Data to process:
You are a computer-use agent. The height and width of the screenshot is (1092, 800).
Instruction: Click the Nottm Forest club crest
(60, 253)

==

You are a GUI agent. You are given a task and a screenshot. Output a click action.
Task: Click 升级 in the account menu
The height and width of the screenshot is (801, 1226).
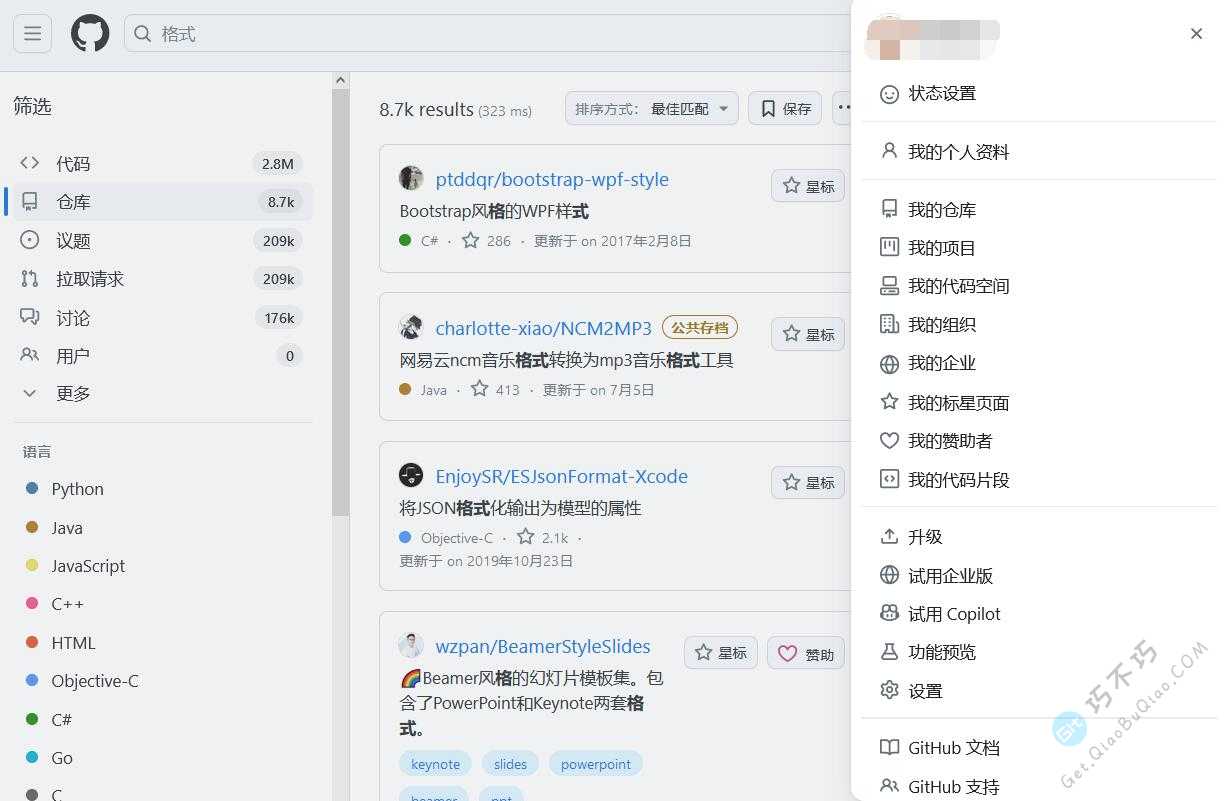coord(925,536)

* * *

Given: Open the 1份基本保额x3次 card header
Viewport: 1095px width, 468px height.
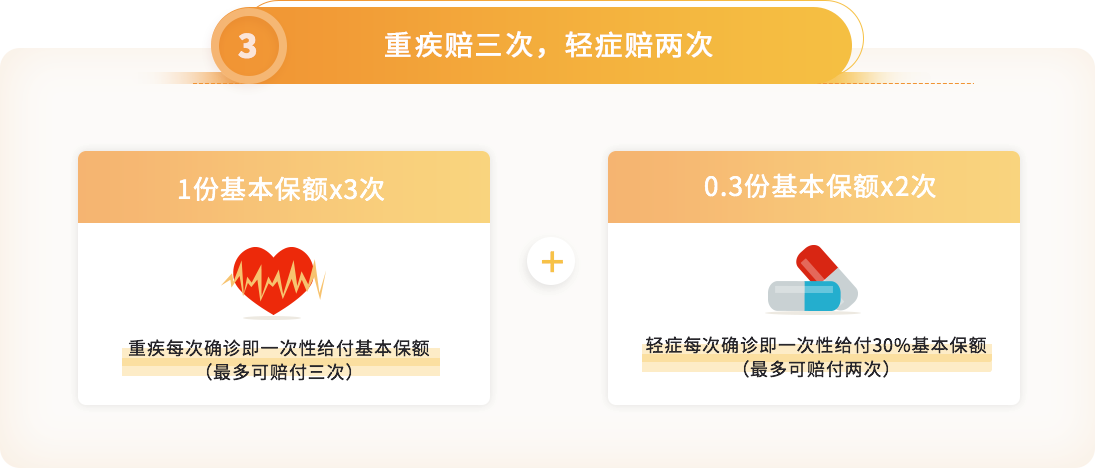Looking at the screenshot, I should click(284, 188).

Instructions to follow: Collect the complete line wherever the string "agent" appears in the records.

Written answer:
You are a computer-use agent. The height and width of the screenshot is (1092, 800).
You are a GUI agent. You are given a task and a screenshot. Output a click action.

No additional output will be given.